How will this be seen by the contract/paper traders?
DisappearingCulture,
I believe you are correct. Gold has closed above the $1,550-$1,560 Resistance line on a monthly basis when it closed at $1,587 on Jan 31st.
It seems to me that Gold and Silver may continue higher even with elevated Commercial Net Short positions. Interestingly, Silver’s Commercial net short position this past COT Report declined while gold increased.
steve
Well maybe some of those short positions were getting hurt financially, and had to back off.

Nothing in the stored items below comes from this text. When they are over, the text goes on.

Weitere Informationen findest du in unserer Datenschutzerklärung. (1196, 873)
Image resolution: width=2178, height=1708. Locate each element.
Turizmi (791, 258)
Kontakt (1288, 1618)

As far as the gold COT net shorts increasing but the price continuing to go up, Kranzler offers his perspective on the stock market and gold, this time with no mention of the COT structure: https://investmentresearchdynamics.com/printed-money-blowing-the-bubbles-even-bigger/
Steve,
At about the 3:50 point of the video, you show 114,000 BTUs of heat energy/gal of gasoline then divide that by 254 BTUs representing an hour of human labor and get 449 hrs of humor (human) labor equivalent. The 114,000 BTUs in a gallon of gas is heat energy. Please realize that to convert the gasoline’s energy to work (so it can be compared directly with human labor), it needs to power an internal combustion engine, which is far less than 100% efficient. Text books I have show only about 30% of the heat energy being converted to useful work. (About 40% goes out the exhaust, while the remaining 30% is carried away by the cooling system of the engine.) Hence 114,000 x 0.30 / 254 = 135 hrs human labor equiv. This is still huge and shows how the US population was able to transform from highly agricultural in the early 1900s, to largely urban today.
Thanks for your tremendous insights into the importance of oil and for shedding light on the shale oil and alternative energy fallacies. These are the real issues we face.